Some recommended reading.

  • Triggering on Heavy Flavors at Hadron Colliders (copy) by Luciano Ristori and Giovanni Punzi. (2010)

    This paper describes an amazing track trigger invented at the Fermilab CDF experiment. It was designed to trigger on heavy-flavor decays (such as $b$ and $c$ decays). The paper explains how to break down the track reconstruction problem, as well as introduces the use of associative memory electronics at the trigger. The slicon vertex trigger (SVT) became instrumental for the discovery of the top quark and enabled a wide range of B-physics.

  • Efficient BackProp by Yann LeCun, Leon Bottou, Genevieve B. Orr, and Klaus-Robert Mülleri. (2012)

    A classic introduction to the artificial neural network and back-propagation that powers it. The paper was written before the recent deep learning techniques, however, most of the math explained here remains true.

  • “Google’s secret and Linear Algebra” by Pablo Fernández Gallardo. (2004)

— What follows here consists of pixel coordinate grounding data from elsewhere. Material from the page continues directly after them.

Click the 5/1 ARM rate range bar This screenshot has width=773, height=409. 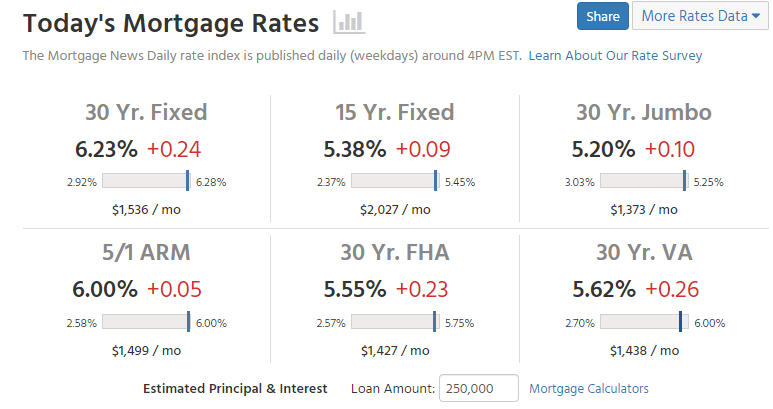click(146, 322)
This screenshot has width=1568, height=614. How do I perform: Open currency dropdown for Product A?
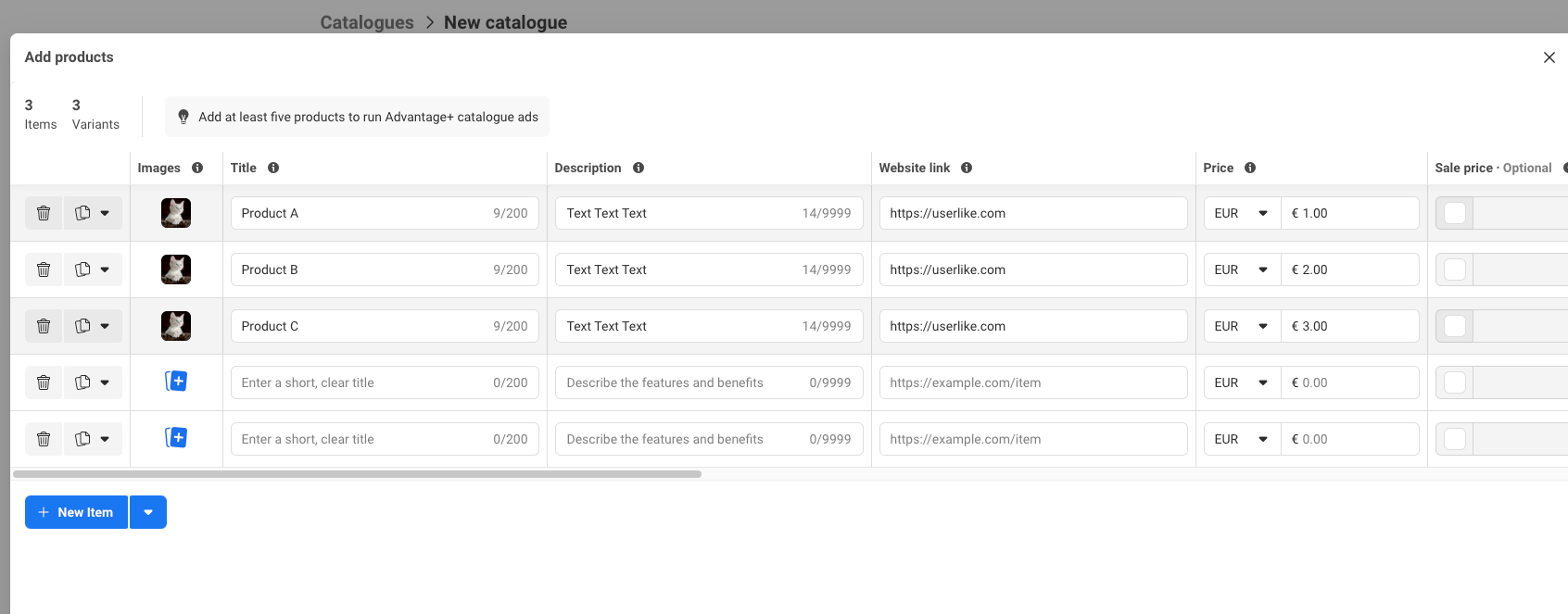(1242, 213)
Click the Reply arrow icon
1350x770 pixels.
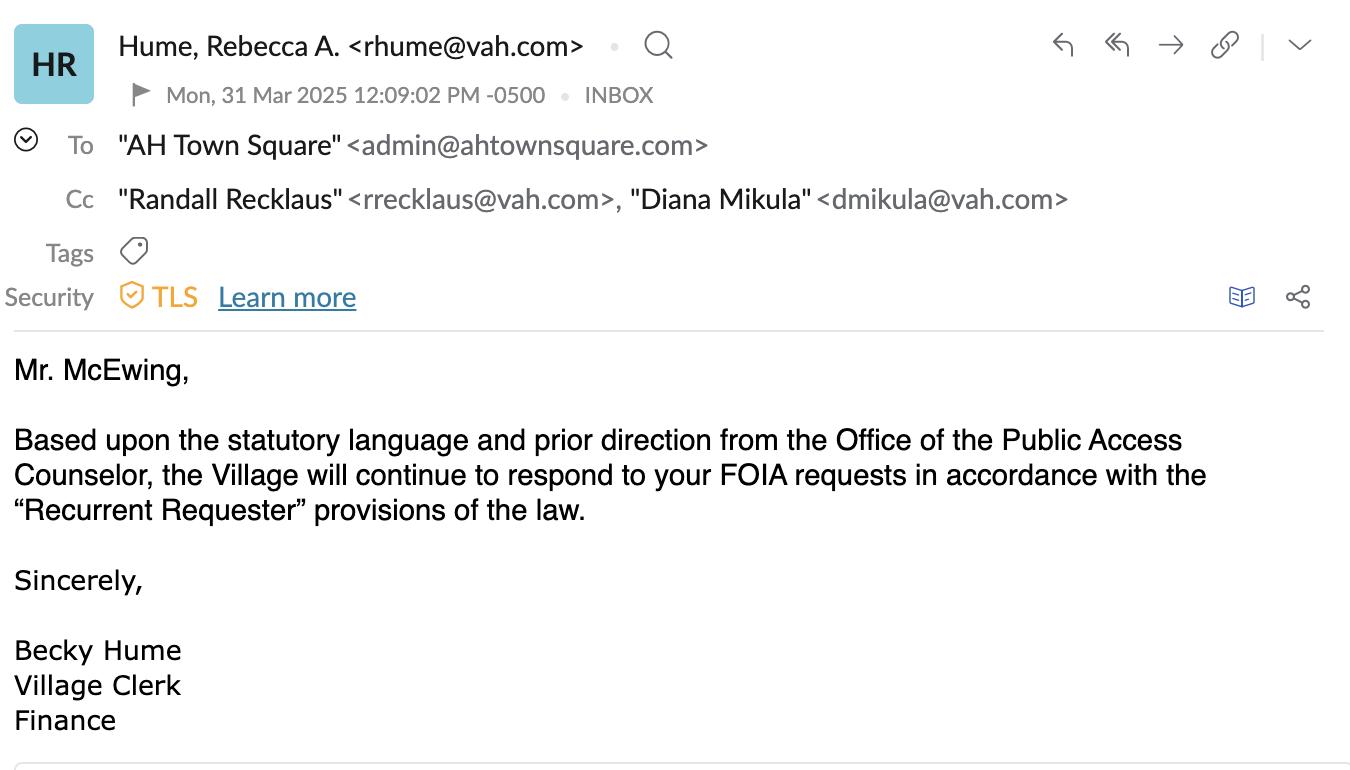(x=1063, y=45)
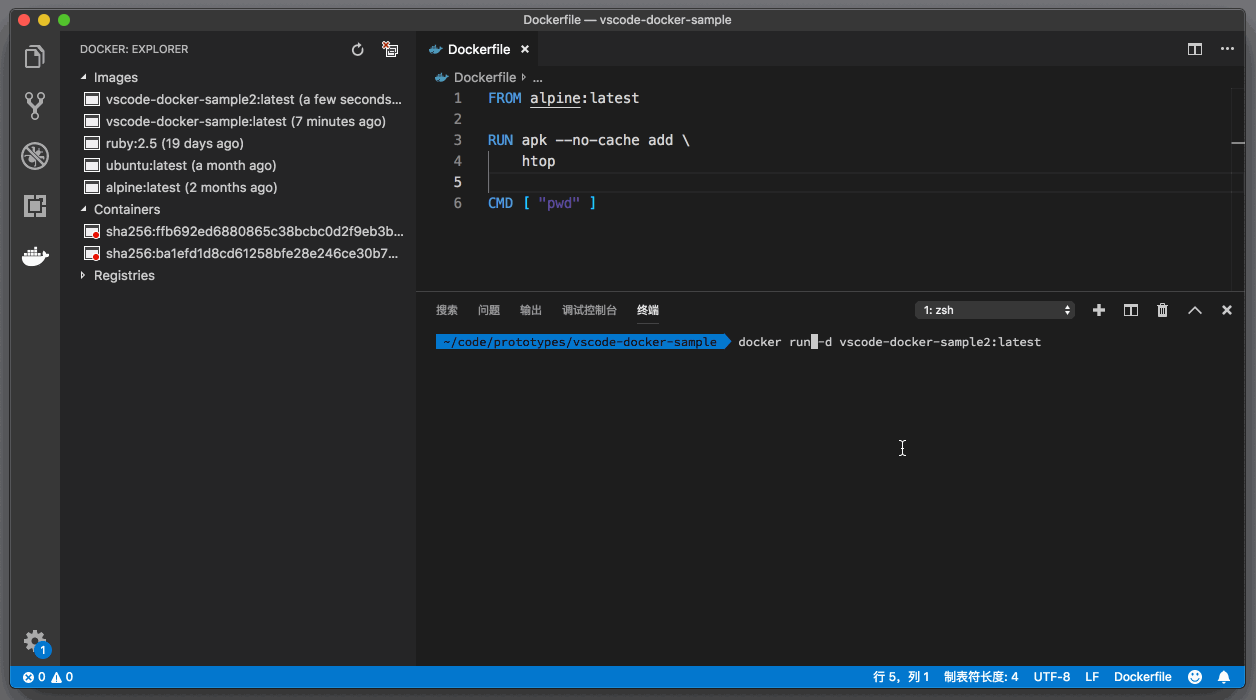Select the ubuntu:latest image

click(x=190, y=165)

    Pablo explains Google’s PageRank algorithm using a very friendly language for linear algebra and some graph theory concepts. He shows how the the behavior of billions of webpages can be turned into a problem of finding eigenvalues and eigenvectors, and how the solution can evolve with additional new information. Near the end, he also makes some interesting observations about the structure of the web graph.